Problem 2: Projectile Motion
A ball is thrown from the top of a building 40 m high at an angle of 20 degrees with a speed of 15 m/s.
(a) Maximum height above the ground
The vertical component of the initial velocity is:
\[
v_{0y} = 15 \sin(20^\circ) \approx 5.13 \, \text{m/s}
\]
Using the maximum height formula:
\[
H = h_0 + \frac{v_{0y}^2}{2g}
\]
\[
H = 40 + \frac{(5.13)^2}{2 \times 9.8} \approx 40 + 1.29 \approx 41.29 \, \text{m}
\]
(b) Speed at maximum height
The vertical velocity \(v_y\) equals 0 at maximum height, leaving only the horizontal component:
\[
v_{0x} = 15 \cos(20^\circ) \approx 14.09 \, \text{m/s}
\]
Speed at maximum height is:
\[
v = v_{0x} = 14.09 \, \text{m/s}
\]
(c) Direction at maximum height
The direction of velocity at maximum height is horizontal (\(0^\circ\)).
(d) Horizontal distance at ground impact
This requires the time of flight (\(t\)), calculated by the complete vertical displacement,
\[
t = \frac{v_{0y} + \sqrt{(v_{0y})^2 + 2gh}}{g}
\]
Substituting yields,
\[
t \approx 1.88 \, \text{s}
\]
The horizontal distance covered is:
\[
x = v_{0x} \cdot t \approx 14.09 \, \text{m/s} \cdot 1.88 \approx 26.45 \, \text{m}
\]
(e) Speed just before hitting the ground
Calculate the vertical speed upon impact using:
\[
v_{y} = v_{0y} - gt \approx 5.13 - 9.8 \cdot t
\]
Calculate speed:
\[
v = \sqrt{v_{0x}^2 + v_y^2}
\]
Final impact speed will hence be obtained following this hint with values substituted as required.
Reference Section
1. Halliday, D., Resnick, R., & Walker, J. (2014). Fundamentals of Physics (10th ed.). Wiley.

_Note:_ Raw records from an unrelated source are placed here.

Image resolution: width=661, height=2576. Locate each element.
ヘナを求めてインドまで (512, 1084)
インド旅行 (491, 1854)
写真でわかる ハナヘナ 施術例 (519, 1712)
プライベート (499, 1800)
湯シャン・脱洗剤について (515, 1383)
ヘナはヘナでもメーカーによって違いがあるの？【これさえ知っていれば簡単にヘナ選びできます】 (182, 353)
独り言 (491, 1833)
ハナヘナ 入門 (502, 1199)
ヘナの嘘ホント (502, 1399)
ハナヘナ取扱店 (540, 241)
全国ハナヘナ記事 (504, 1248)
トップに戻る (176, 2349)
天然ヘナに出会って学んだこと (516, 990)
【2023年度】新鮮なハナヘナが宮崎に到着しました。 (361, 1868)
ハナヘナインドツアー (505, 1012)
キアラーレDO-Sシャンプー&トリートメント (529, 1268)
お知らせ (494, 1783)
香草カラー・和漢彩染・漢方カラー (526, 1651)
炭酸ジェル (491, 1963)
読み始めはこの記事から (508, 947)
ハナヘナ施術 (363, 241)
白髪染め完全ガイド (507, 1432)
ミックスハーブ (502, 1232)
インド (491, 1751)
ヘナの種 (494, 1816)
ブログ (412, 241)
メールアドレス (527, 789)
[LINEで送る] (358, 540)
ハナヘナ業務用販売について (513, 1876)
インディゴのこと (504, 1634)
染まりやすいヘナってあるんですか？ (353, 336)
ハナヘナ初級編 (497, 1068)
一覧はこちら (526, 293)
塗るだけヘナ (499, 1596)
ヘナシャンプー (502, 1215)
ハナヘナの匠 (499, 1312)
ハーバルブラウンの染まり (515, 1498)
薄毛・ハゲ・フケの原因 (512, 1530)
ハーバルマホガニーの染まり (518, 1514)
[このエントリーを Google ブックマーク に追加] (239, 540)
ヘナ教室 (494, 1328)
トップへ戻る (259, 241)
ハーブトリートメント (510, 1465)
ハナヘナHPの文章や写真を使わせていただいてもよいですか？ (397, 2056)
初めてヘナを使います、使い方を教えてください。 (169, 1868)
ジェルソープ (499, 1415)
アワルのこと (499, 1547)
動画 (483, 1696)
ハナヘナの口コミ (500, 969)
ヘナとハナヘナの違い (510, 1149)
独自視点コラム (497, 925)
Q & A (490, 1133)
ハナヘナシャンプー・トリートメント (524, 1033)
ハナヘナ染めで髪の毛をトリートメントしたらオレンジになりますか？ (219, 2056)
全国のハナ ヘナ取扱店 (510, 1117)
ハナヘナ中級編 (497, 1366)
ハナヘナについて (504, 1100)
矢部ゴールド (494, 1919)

2. Hibbeler, R. C. (2016). Engineering Mechanics: Dynamics (14th ed.). Pearson.
3. Young, D. F., & Freedman, R. A. (2015). University Physics with Modern Physics (14th ed.). Pearson.
4. Serway, R. A., & Jewett, J. W. (2014). Physics for Scientists and Engineers (9th ed.). Cengage Learning.
5. Giancoli, D. C. (2014). Physics: Principles with Applications (7th ed.). Pearson.
6. Kraige, L. G., & Aranye, W. (2014). Engineering Mechanics: Dynamics (3rd ed.). Wiley.
7. Tipler, P. A., & Mosca, G. (2015). Physics for Scientists and Engineers (6th ed.). W. H. Freeman.
8. Wolfson, R. (2016). Essential University Physics (3rd ed.). Pearson.
9. Resnick, R., Halliday, D., & Walker, J. (2011). Fundamentals of Physics Extended (9th ed.). Wiley.
10. Cummings, M. (2008). The Physics of Motion: The Basics of Kinematics. Science Reviews Press.